American new media artist

Nina A. Waisman is an American new media artist who works with sculpture, sound, architecture, and performance.

==Education==
Nina Waisman graduated from Art Center College of Design with a BFA in Fine Arts
and went on to receive a Bachelor of Arts in Visual and Environmental Studies at Harvard University.
Waisman obtained a Masters of Fine Arts in Visual Arts at University of California, San Diego, where she focused on multimedia as well as new media works. She studied ballet at the New York City Ballet.

==Career==
Nina Waisman is notable for interactive sculptures that include sound and performance such as Body Envelope, in 2012, a series of performances that involves instruments and the human body. Sounds from far-flung places are projected through instruments to the visitor's peripersonal space through motion detecting sensors.
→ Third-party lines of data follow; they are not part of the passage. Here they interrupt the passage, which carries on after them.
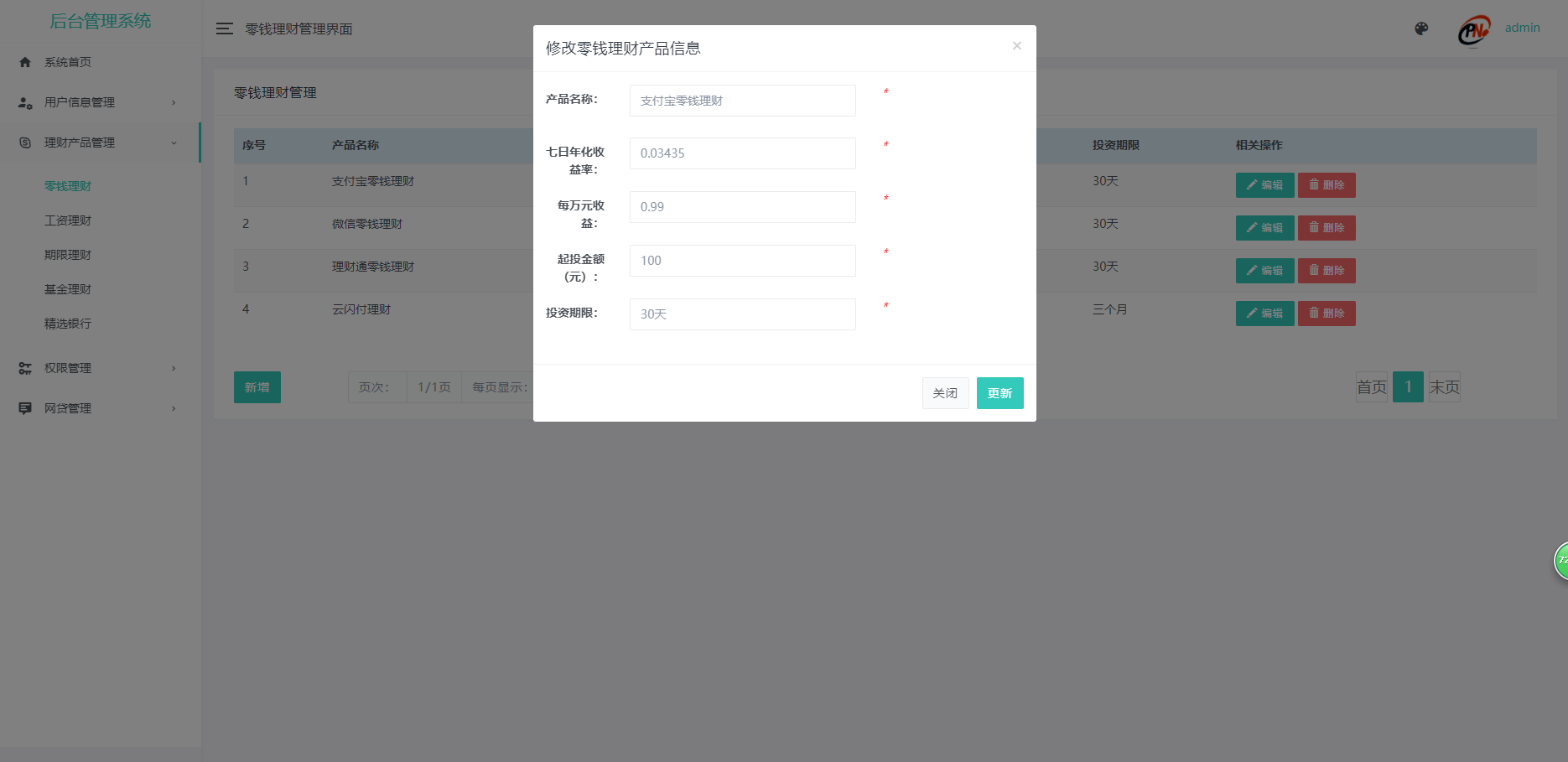Collapse the 理财产品管理 submenu arrow

(174, 143)
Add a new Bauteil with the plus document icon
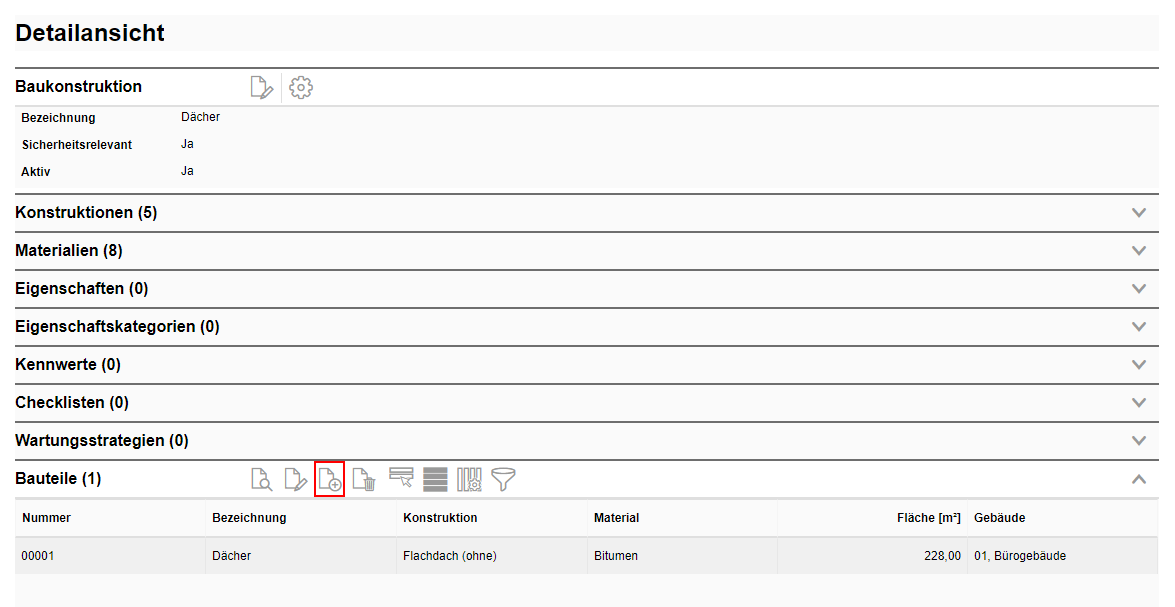 (x=329, y=480)
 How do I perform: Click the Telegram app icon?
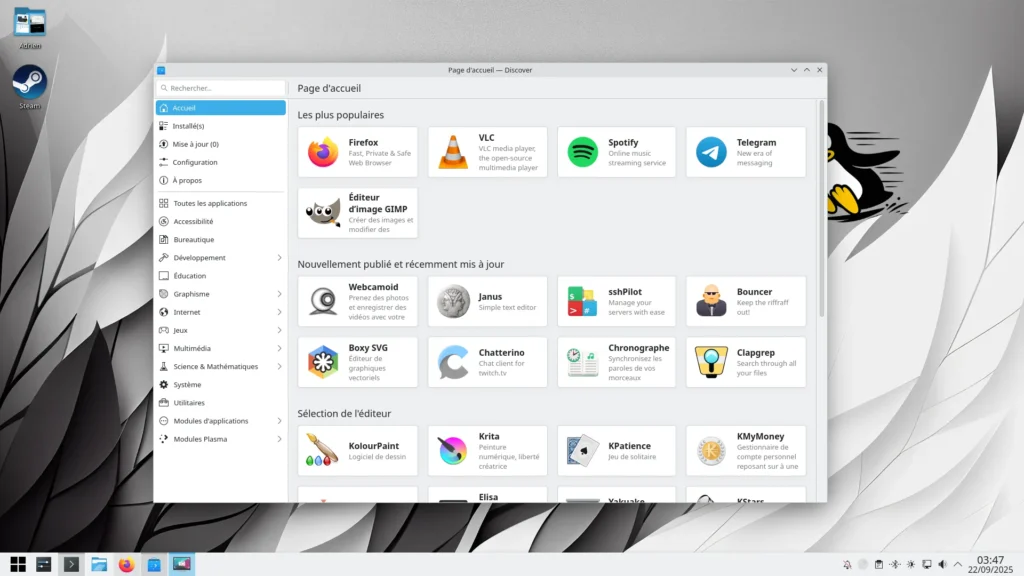(x=711, y=152)
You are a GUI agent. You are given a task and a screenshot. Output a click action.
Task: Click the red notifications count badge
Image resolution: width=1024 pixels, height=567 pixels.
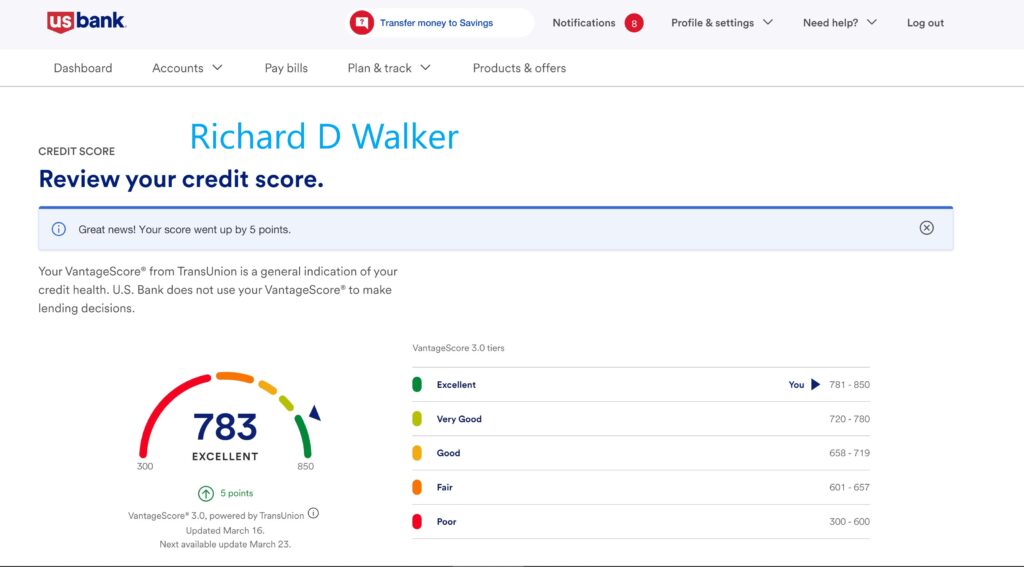634,23
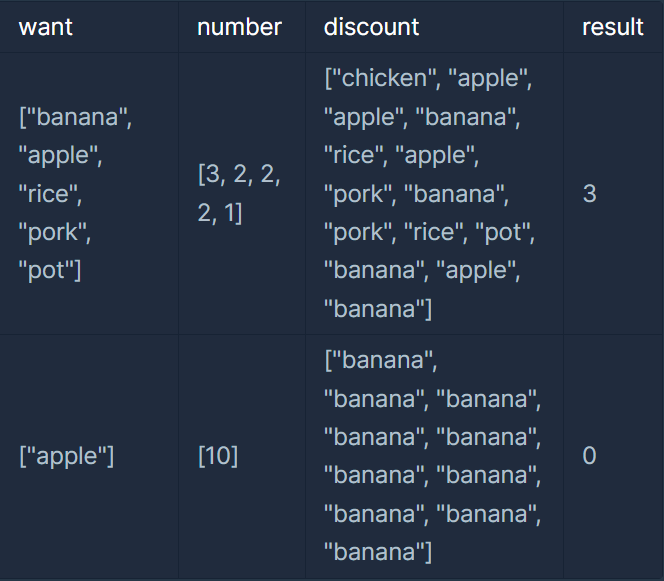This screenshot has width=664, height=581.
Task: Click the result cell showing 0
Action: coord(613,456)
She also uses motion detectors to promote audience participation in her performances in Space Shifter which is composed of twelve sensory cables that bend in the form of a portal and are suspended against a wall. As visitors move their bodies within the portal of sensors, sound is emitted. The pitch, speed, volume, and quality of the sound changes according to the visitor's physical proximity to the sensors. Nina Waisman pulls many of her soundscapes from Tijuana, Mexico. In MediaWomb, Waisman uses recycled cardboard in the form of egg cartons to create an encasing womblike sculpture; one side of the sculpture emits local soundscapes of Tijuana while the other side emits global soundscapes of the media. Within the sculpture, visitors sits at opposite sides facing each other. Depending on the side the visitor is sitting on, they experience the sculpture differently. Visitor interaction is also apparent in her earlier work Between Bodies in 2008. It's an interactive sound and sculpture installation that brings the busy atmosphere of Tijuana to the visitors through speakers. As visitors move through the hall way filled with these instruments, they are transported metaphysically to Tijuana. The sounds range from the noises in the streets created by cars to local human activity.

===List of recent group shows===
- Zero1 Biennial 2012
- ISEA 2012
- Play With Me 2012
- Mediated Motion 2011

===Grants===
Nina Waisman has received numerous awards and grants throughout her career. The most notable grants are from the Montalvo Arts Center for a visual arts fellowship in 2013, La MaMa for her Rhythm Machine 2011, and OCMA for her Between Bodies in Cecut 2010.